Exercise prompt. Repeat exactly, and nothing more, the lines from the one that includes "Viewport: 658px width, 351px height." through the final line of the entries; skip the pictures.

Screenshot grounding data:

__________

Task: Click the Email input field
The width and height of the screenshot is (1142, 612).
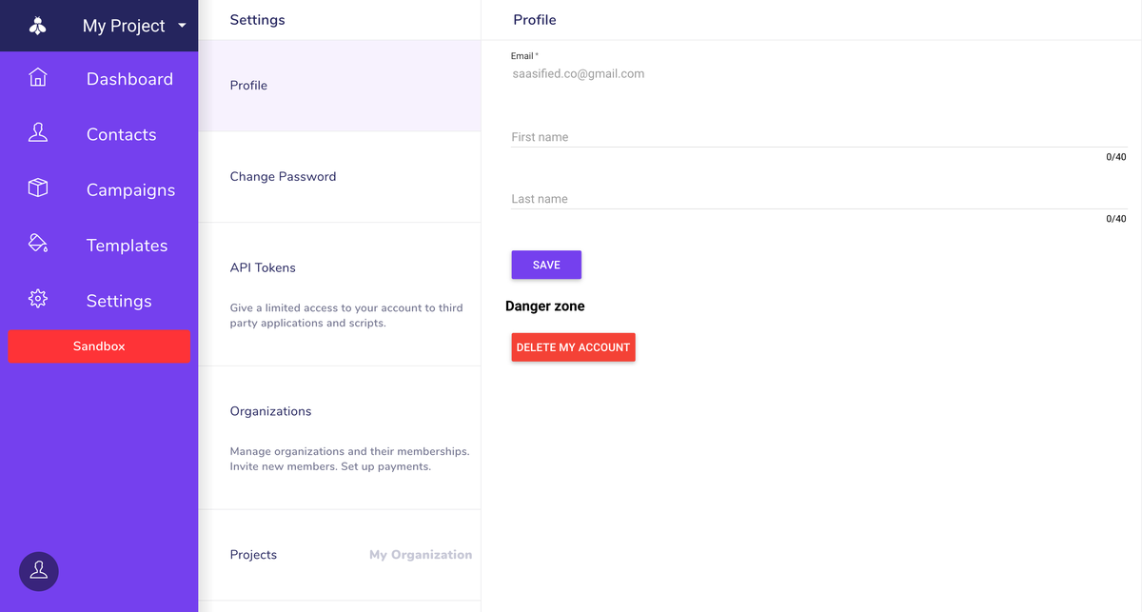Action: point(818,73)
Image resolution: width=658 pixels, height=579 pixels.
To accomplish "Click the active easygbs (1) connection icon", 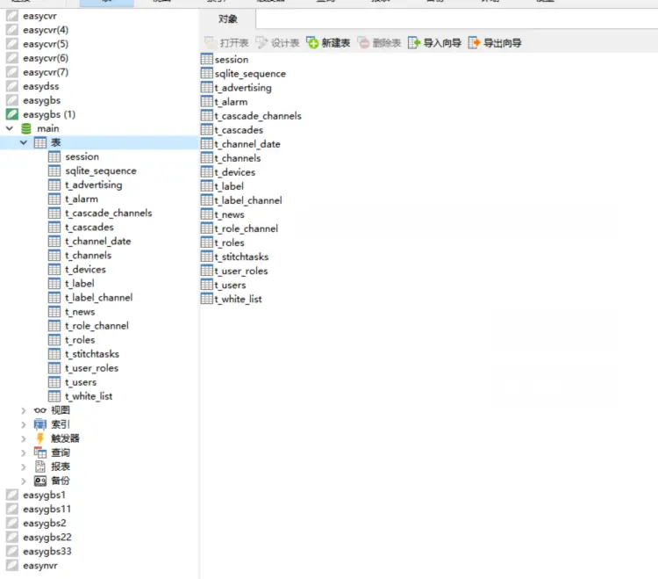I will 12,114.
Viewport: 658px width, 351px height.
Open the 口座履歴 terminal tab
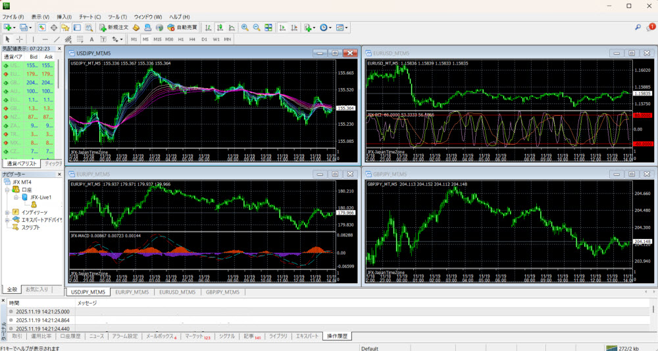(70, 336)
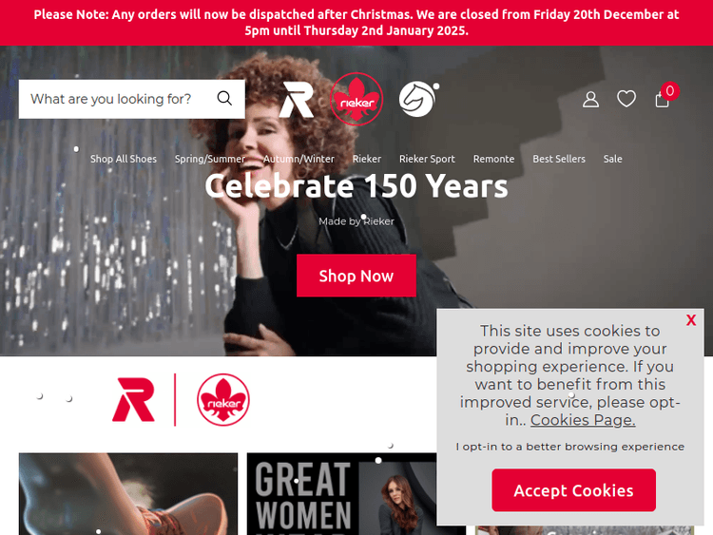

__________

Solved problem.
Viewport: 658px width, 351px height.
Open the 口座履歴 terminal tab
(70, 336)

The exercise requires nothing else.